--- start Data for this exercise ---

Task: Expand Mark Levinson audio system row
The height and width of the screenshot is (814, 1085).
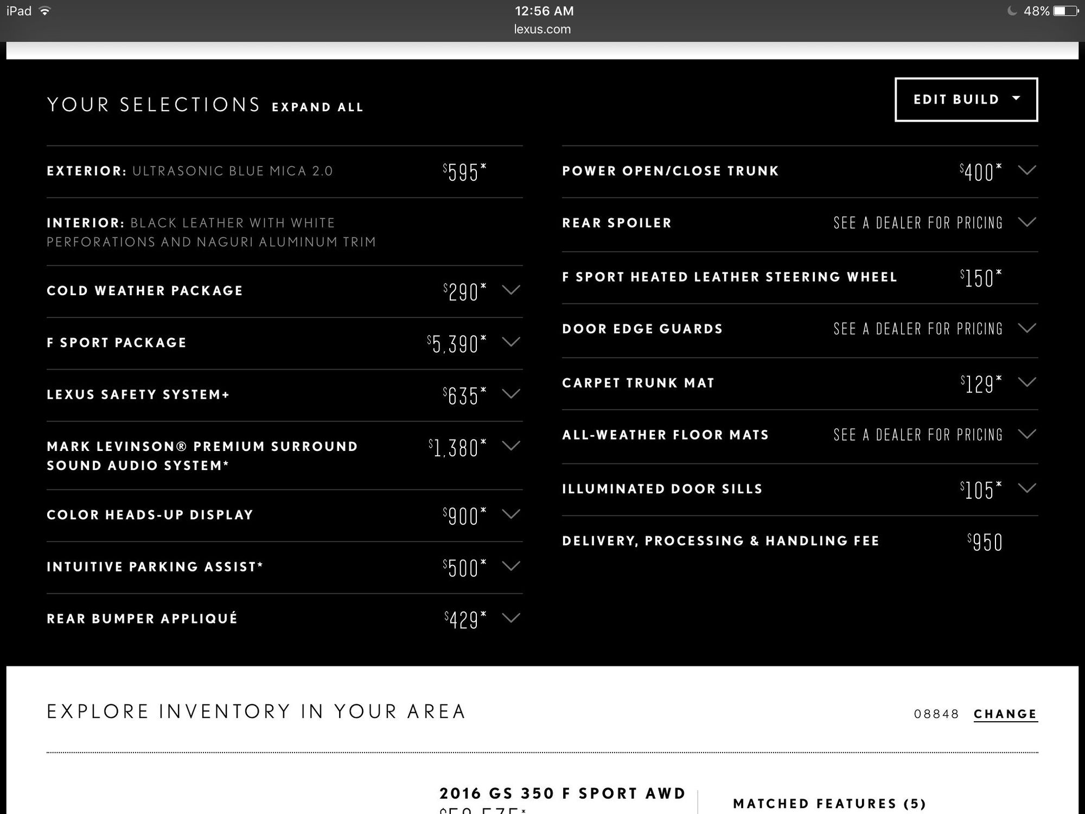Action: point(511,446)
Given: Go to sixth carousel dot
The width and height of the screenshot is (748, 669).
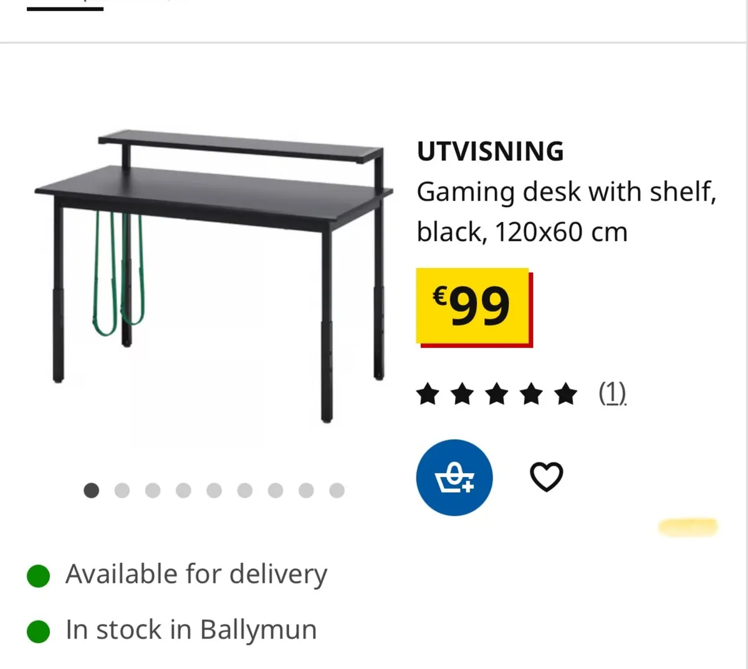Looking at the screenshot, I should tap(245, 491).
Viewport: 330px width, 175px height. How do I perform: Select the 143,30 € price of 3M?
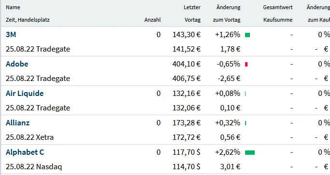(x=187, y=35)
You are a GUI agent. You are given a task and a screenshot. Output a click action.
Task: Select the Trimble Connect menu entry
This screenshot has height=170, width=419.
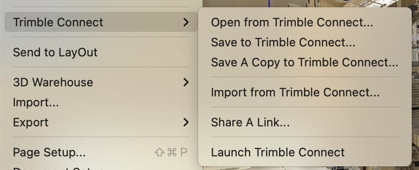tap(101, 22)
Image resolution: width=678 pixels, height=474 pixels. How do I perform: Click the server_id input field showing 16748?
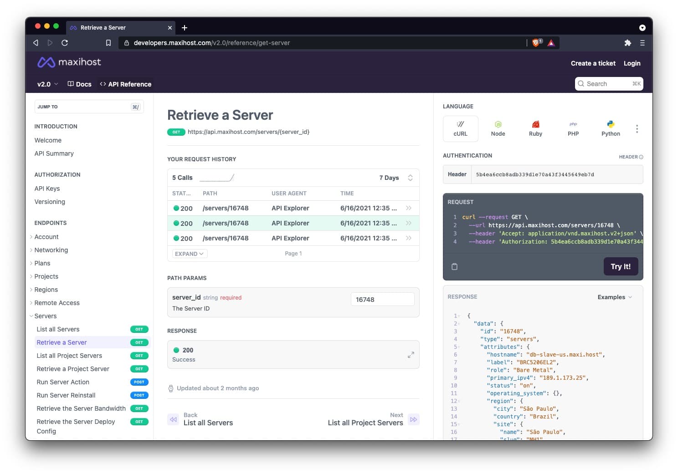(x=382, y=299)
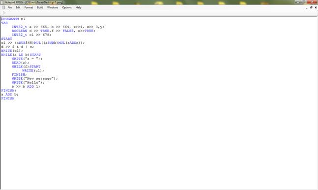318x190 pixels.
Task: Minimize the main application window
Action: click(298, 2)
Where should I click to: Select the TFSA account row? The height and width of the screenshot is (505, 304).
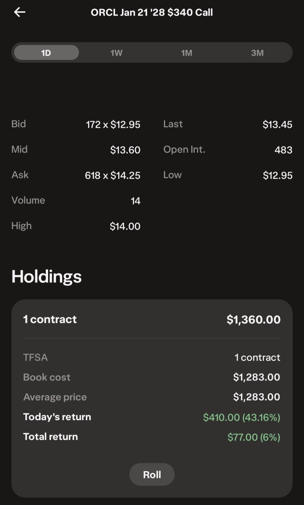click(152, 357)
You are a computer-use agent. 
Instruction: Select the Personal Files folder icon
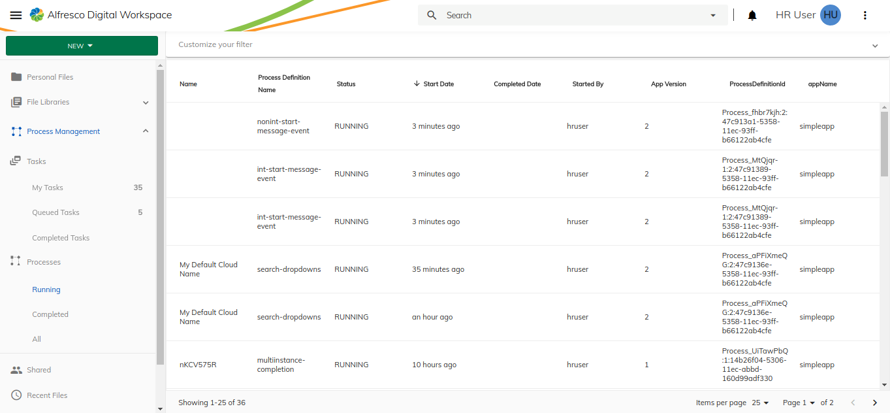point(16,76)
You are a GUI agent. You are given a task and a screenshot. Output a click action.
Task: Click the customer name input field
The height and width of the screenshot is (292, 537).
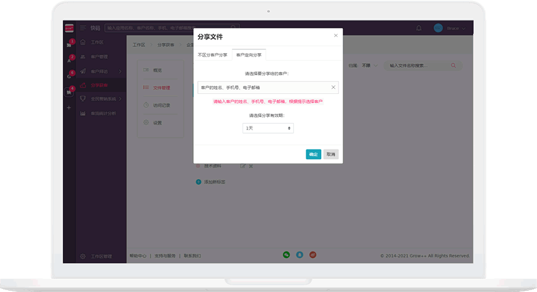tap(263, 88)
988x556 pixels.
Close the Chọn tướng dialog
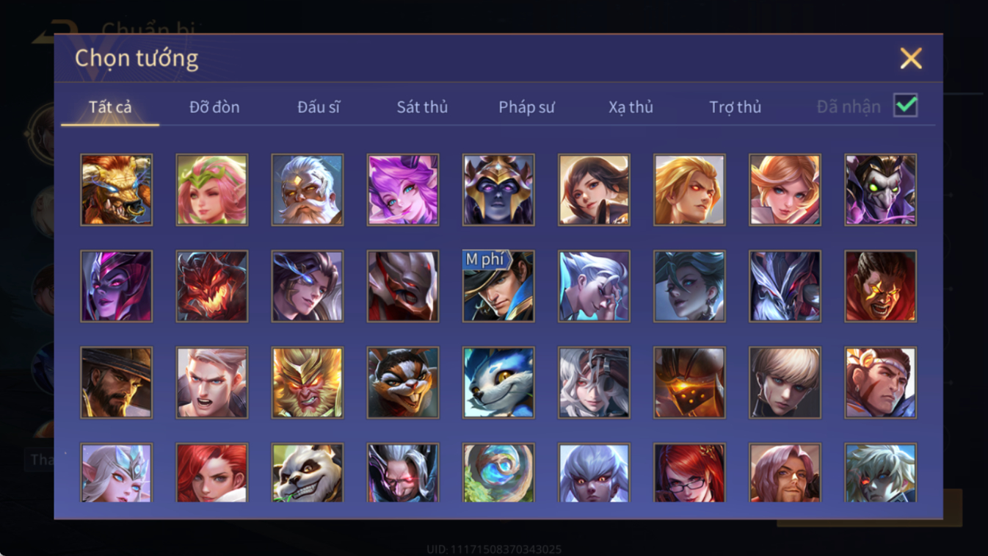pos(911,58)
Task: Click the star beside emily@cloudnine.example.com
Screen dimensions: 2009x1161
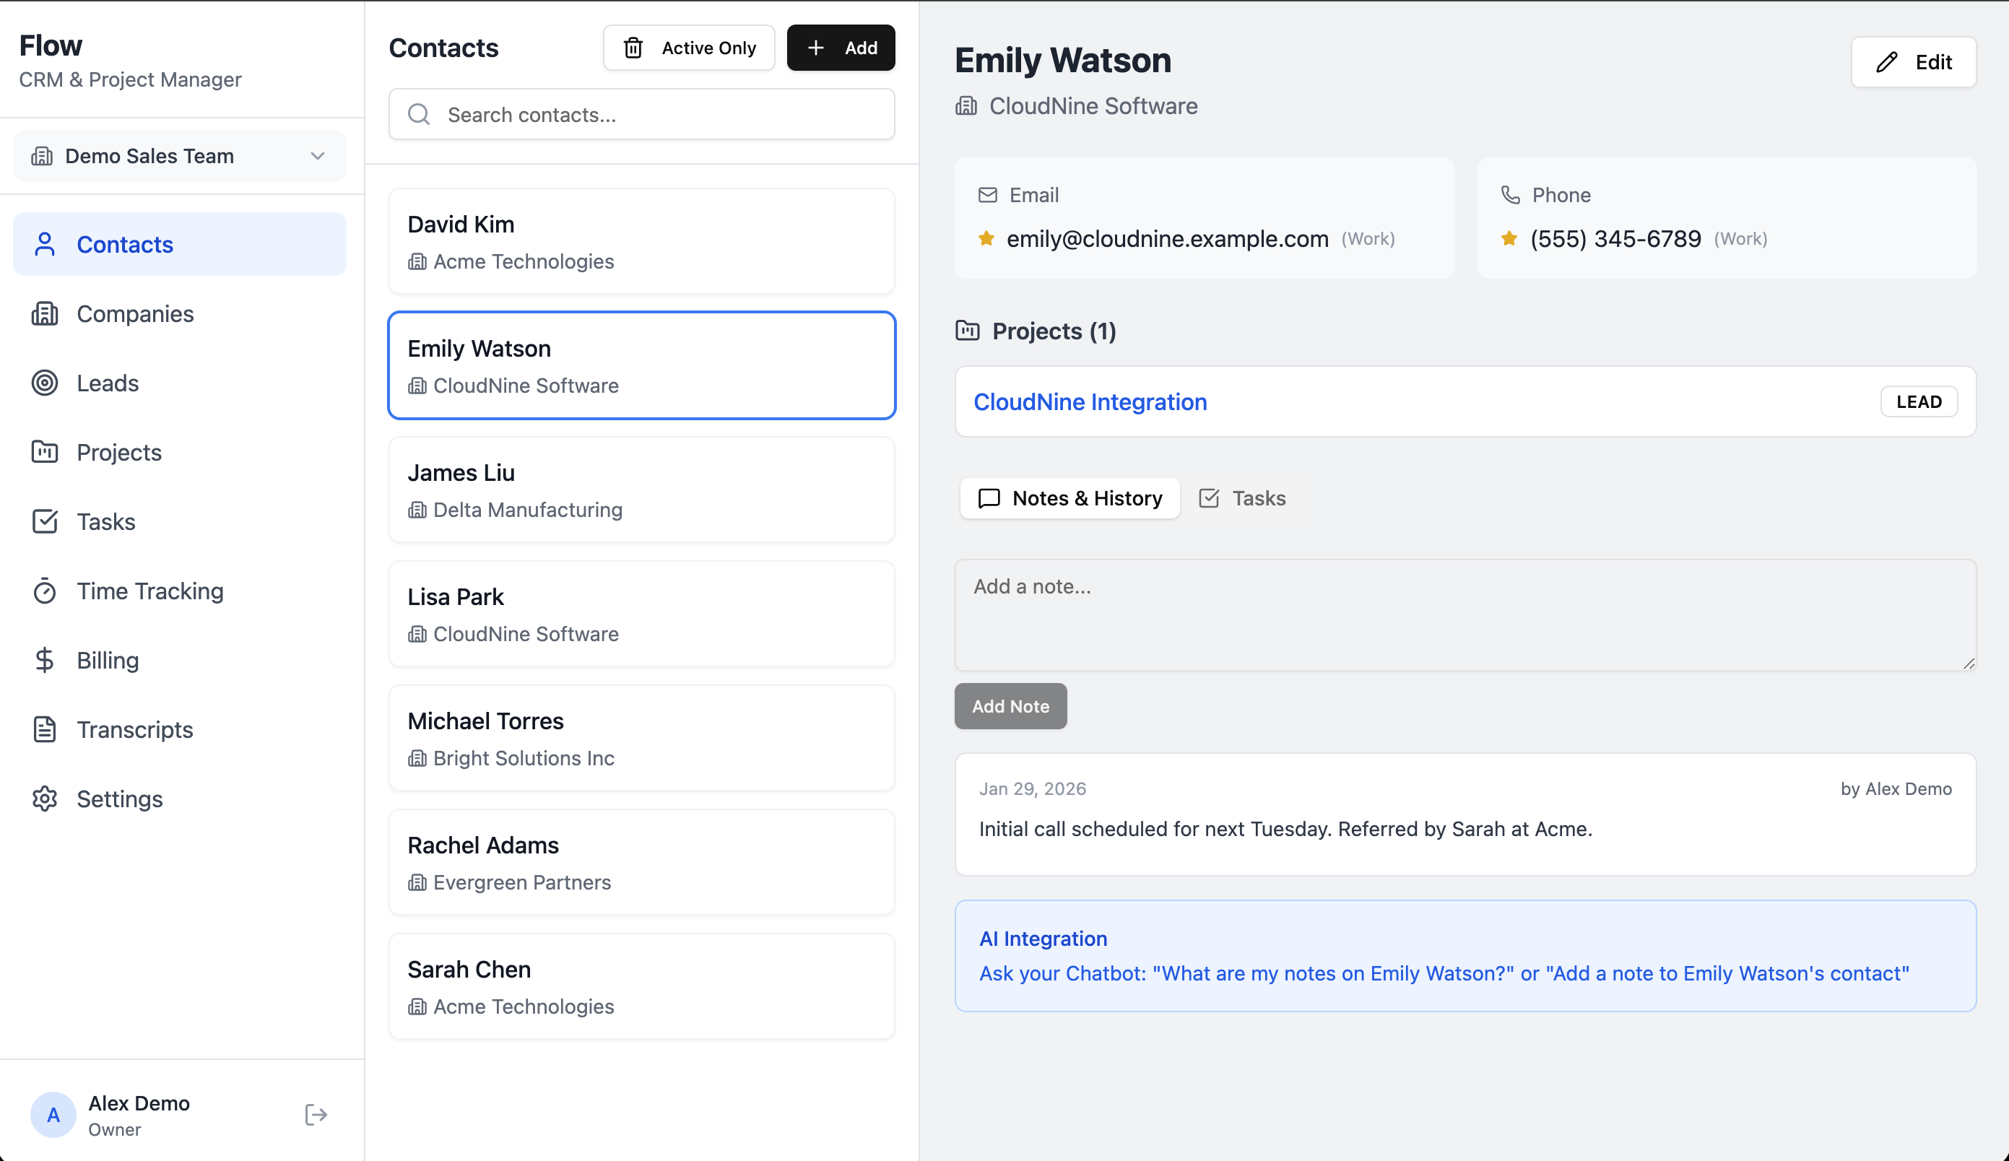Action: point(987,238)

--- end Data for this exercise ---

**Work to be completed:** Output the data from the line with "You are a computer-use agent." up to and including the line with "pos(911,58)" as a numbered list, skipping blank lines and leaving out the pictures.

**In response:**
1. You are a computer-use agent. 
2. Instruction: Select the Personal Files folder icon
3. point(16,76)
4. You are a GUI agent. You are given a task and a screenshot. Output a click action.
5. Task: Click the customer name input field
6. The height and width of the screenshot is (292, 537).
7. tap(263, 88)
8. 988x556 pixels.
9. Close the Chọn tướng dialog
10. pos(911,58)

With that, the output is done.